いまの正式な学名: Cryptocoryne nurii Furtado (1935) — 現在も有効な独立種。下位に基本変種 var. nurii と var. raubensis Ganapathy & Siow (2013) の 2 変種があります
| 年 | できごと | 文献 |
|---|---|---|
| 1935 | Furtado が Cryptocoryne nurii を記載 (マレー半島ジョホール州) | Gard. Bull. Straits Settlem. 8: 147 (論文 145–148) |
| 1982 | Arends・Bastmeijer・Jacobsen がクリプトコリネ属の染色体数と分類を整理 (本種の主要参考文献の 1 つ) | Nordic J. Bot. 2(5): 453–463 |
| 1985 | パハン州ラウブ地区の石灰岩地帯の個体群が記録される。ただし命名までおよそ 30 年かかる | The Crypts pages |
| 2013 | ★ Ganapathy & Siow ほかが var. raubensis を記載。以後 var. nurii と var. raubensis の 2 変種構成に | Malayan Nat. J. 65(4): 230–239 (WCVP の記録は Malayan Nat. J. 65: 35) |
| 2026 現在 | POWO / WCVP で C. nurii Furtado が ACCEPTED (有効な独立種)。下位に var. nurii と var. raubensis Ganapathy & Siow の 2 変種、種レベルの異名の登録はゼロ | WCVP (Kew) 2026-06-04 版 |
2026 年現在、Cryptocoryne nurii Furtado は独立した種として有効です。キュー王立植物園の WCVP でも ACCEPTED(有効な学名)とされ、種そのものに異名はありません。ただし 2013 年以降は 2 つの変種に分かれており、単に「ヌーリー」と呼ぶ場合はふつう基本変種 var. nurii を指します。石灰岩地帯に生える var. raubensis は別扱いになりますので、産地が分かる株では変種まで見ておくと混乱が少なくなります。
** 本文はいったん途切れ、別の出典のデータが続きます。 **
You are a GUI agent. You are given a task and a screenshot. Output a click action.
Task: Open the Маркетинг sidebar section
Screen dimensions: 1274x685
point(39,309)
※ 出典: IPNI(国際植物名索引)/ WCVP(キュー王立植物園、2026-06-04 版)/ The Crypts pages(J.D. バスメイヤー氏 運営、nurii-group を含む)/ Gardens' Bulletin of the Straits Settlements 8 (1935) / Malayan Nature Journal 65(4) (2013) / Nordic Journal of Botany 2(5) (1982)。